Food inflation, based on the annual Wholesale Price Index, eased sharply in mid-October, even as it continues to remain high to exert pressure on the RBI to hike interest rates further.
The Food Price index increased 13.75 per cent in the week ended October 16, sharply lower that the previous week's annual rise of 15.53 per cent, mainly as vegetables continued to exert downward pressure on account of a base effect. Cereals and pulses also contributed to the downward trend. The fuel price index for the latest week surged 11.25 per cent against an annual rise of 11.14 per cent in the previous week, according to data issued by the Ministry of Commerce and Industry on Thursday.
Higher food prices have already pushed up headline monthly inflation to 8.62 per cent in September from 8.5 per cent in the previous month, as against the RBI's “comfort zone” of 5-6 per cent. The central bank is widely expected to hike its key lending rates at its next review on November 2 — the sixth such hike since March — as it looks to close in on its end-March inflation projection of 6 per cent.
According to the data, the Primary Articles group index gained 16.62 per cent during the latest reported week against 18.05 per cent during the previous week. On a sequential basis, the index declined 0.4 per cent as the index for 'Food Articles' group dipped by 0.7 per cent due to lower prices of fruits and vegetables (4 per cent) and bajra, jowar, fish-inland, masur and urad (1 per cent each). However, the prices of poultry chicken, arhar and fish-marine (4 per cent each) and barley (3 per cent) moved up.

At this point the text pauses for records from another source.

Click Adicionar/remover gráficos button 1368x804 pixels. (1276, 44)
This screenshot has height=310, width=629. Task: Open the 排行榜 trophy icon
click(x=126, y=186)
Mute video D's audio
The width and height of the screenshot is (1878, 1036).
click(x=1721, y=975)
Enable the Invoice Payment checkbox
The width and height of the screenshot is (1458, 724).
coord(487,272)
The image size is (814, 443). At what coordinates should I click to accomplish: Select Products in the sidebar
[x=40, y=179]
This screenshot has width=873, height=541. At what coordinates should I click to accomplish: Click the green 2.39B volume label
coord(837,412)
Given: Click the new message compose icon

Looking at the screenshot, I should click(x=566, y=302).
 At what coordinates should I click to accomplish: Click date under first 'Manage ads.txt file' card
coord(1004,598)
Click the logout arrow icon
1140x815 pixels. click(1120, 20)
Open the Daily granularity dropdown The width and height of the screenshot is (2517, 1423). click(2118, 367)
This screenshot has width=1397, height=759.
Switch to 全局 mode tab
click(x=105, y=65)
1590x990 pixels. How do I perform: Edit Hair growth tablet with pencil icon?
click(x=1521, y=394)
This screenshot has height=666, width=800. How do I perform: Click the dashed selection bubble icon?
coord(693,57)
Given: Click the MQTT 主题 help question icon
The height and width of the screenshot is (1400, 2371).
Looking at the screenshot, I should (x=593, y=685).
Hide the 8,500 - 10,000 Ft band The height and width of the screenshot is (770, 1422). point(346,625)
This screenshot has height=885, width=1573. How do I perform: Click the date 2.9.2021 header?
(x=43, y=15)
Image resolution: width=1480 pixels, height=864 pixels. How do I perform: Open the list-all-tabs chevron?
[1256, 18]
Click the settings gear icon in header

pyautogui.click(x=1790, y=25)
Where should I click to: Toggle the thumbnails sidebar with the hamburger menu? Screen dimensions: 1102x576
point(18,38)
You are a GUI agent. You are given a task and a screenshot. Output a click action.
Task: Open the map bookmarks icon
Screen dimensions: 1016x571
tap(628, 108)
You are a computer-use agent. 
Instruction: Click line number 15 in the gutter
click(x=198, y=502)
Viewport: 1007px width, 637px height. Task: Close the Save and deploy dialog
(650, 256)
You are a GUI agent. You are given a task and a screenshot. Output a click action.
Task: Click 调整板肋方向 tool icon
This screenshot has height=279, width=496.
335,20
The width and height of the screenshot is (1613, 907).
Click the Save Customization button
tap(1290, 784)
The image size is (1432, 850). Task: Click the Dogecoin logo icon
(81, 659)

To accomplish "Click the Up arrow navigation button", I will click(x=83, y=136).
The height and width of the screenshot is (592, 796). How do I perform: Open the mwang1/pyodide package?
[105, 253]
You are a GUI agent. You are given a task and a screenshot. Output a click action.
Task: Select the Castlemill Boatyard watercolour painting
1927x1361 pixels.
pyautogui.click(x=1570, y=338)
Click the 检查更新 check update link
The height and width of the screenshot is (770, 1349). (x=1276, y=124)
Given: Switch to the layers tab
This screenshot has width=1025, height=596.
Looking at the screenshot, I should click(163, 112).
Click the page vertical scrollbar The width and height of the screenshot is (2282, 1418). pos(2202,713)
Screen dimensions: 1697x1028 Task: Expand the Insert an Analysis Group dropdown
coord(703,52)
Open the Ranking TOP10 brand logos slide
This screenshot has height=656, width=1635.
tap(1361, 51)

The index for ‘Non-Food Articles' group was up 0.3 per cent due to higher prices of copra (7 per cent), raw jute (5 per cent), raw rubber (3 per cent) and raw silk (1 per cent). However, the prices of fodder (3 per cent) and cotton seed and castor seed (1 per cent each) slipped.
The fuel index rose by 0.4 per cent on a sequential basis due to higher prices of light diesel oil (6 per cent), aviation turbine fuel (3 per cent), naphtha and furnace oil (2 per cent each) and petrol (1 per cent). However, the prices of bitumen (2 per cent) dropped.